Combine oats, flours, baking powder, salt, cinnamon and soda; mix well. Beat eggs, honey, milk and oil together; mix well.

Pour honey mixture over dry ingredients; mix only until moistened. Spoon into oiled muffin tins.

Bake at 375°F for 20 to 30 minutes or until wooden pick inserted near center comes out clean.
posted by bearwife at 12:13 PM on March 11, 2010

Are you staying in their house? If I were hosting a friend, I'd make breakfast available even if I didn't eat it. Also I'd feel a little ... not offended, exactly, but I'd feel awkward ... if a friend felt the need to bring their breakfasts with them. Especially something like muffins or pancakes, rather than protein bars or something that people tend to carry around with them. I'd kind of feel like like they were predicting that I wouldn't be making an effort for them.

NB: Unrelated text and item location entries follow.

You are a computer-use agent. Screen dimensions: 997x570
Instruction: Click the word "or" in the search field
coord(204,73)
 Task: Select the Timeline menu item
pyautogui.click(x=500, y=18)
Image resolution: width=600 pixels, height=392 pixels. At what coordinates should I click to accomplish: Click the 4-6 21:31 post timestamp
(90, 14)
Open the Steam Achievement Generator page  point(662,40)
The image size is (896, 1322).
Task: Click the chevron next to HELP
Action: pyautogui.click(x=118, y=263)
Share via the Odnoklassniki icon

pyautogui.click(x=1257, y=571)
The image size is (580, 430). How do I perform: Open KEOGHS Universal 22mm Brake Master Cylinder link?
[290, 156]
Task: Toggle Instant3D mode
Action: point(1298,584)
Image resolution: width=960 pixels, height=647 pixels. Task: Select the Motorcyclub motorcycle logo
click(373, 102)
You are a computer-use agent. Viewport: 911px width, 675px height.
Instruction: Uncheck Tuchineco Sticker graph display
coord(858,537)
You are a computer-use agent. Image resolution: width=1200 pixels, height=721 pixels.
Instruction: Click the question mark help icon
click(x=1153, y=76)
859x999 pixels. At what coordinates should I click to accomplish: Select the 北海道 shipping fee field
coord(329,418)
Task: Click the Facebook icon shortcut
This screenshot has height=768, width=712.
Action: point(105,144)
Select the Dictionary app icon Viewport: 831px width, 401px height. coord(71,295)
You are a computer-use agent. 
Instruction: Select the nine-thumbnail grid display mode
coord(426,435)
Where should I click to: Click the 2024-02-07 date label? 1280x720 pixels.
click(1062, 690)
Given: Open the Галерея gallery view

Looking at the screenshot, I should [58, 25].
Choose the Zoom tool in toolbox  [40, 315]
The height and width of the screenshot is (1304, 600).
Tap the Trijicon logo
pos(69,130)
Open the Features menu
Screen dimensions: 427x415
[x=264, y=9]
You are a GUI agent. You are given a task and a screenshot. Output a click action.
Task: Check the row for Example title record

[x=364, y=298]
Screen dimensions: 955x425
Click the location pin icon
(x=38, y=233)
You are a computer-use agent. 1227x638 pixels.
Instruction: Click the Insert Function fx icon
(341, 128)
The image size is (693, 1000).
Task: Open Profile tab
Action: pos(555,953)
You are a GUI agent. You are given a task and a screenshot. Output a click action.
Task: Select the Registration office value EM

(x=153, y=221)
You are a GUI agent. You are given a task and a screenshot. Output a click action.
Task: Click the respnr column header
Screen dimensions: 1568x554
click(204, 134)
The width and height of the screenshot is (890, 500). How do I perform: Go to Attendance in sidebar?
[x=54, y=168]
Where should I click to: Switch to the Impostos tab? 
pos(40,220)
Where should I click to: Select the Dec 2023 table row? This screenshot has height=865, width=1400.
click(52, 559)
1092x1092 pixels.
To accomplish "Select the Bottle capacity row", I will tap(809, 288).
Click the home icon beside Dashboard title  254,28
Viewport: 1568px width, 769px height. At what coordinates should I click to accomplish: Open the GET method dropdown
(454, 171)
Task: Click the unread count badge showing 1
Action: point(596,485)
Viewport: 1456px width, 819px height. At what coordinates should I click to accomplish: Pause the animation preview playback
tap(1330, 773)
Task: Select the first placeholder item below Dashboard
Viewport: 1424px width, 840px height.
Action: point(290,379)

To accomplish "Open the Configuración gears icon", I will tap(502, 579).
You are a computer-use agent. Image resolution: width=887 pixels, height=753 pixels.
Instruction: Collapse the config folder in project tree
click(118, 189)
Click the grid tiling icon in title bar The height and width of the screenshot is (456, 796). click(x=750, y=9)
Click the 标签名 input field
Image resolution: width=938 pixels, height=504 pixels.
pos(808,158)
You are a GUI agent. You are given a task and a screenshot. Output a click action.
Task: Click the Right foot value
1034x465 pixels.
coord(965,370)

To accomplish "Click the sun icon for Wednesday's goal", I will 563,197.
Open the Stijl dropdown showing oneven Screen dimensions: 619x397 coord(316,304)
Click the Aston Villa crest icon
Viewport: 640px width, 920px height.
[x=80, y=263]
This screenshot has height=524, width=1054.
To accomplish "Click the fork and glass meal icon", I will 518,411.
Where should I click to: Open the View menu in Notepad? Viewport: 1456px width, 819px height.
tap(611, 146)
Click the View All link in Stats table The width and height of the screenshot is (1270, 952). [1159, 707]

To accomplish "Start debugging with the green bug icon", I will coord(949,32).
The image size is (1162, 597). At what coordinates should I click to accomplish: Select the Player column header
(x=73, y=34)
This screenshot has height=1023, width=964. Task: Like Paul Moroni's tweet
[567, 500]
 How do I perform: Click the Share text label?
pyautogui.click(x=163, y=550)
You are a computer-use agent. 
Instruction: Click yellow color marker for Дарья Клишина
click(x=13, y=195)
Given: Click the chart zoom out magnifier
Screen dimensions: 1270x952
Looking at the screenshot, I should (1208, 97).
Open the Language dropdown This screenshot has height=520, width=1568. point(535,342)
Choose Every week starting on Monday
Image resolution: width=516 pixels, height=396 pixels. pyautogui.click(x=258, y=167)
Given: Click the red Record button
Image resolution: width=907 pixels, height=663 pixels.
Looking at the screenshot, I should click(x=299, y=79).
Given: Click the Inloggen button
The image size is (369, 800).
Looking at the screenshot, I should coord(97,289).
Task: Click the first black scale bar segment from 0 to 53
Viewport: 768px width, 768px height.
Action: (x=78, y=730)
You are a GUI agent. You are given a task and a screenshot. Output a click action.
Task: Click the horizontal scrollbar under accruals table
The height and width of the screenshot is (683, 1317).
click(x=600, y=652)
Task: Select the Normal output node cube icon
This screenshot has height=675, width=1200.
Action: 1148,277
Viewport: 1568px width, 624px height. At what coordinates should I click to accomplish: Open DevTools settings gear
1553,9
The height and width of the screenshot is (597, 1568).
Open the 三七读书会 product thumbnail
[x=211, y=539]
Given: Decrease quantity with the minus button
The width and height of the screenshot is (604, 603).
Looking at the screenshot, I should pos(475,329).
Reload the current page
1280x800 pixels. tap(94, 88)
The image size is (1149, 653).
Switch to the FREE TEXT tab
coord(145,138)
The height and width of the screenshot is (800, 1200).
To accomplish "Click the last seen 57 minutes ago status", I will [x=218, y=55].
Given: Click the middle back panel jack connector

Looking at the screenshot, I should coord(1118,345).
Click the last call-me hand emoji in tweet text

Obviously you know them better than I do, and I'm probably on the old-fashioned end of the spectrum when it comes to hosting, but I thought I'd throw that out there in case they were planning to feed you anyway.
posted by palliser at 12:21 PM on March 11, 2010

Bison jerky. You can get ground bison at Whole Foods and make it in your oven or a food dehydrator. Very tasty and high in protein.
posted by Ostara at 4:41 PM on March 11, 2010

I carry trailmix and nuts a lot.

When I went on a 3-day roadtrip where we were trying to buy as little food as possible, we packed a cooler with gingerale, a few different types of sandwiches, a package of dried dates, string-cheese sticks, and a batch of oatmeal raisin cookies. Worked out perfectly.

A quickbread or muffins you make at home would be a good option as well. You can make them as nutritious as you want. There's peanut butter bread, banana bread or date bread with lots of nuts, and many kinds of just nut bread.

I also like making up a batch of French toast in advance and either freezing or refrigerating it in the original bread bag, then popping it in the microwave for a minute or two in the morning. If you have access to facilities (and syrup) you might want to consider that.

Apples and oranges and bananas are good travellin fruits, too.
posted by Ouisch at 4:51 PM on March 11, 2010

I'd go with a wholesome instant oatmeal like they have at Whole Foods (and probably other places), they only require hot water and pack a good protein/carb punch for the morning while still being real food.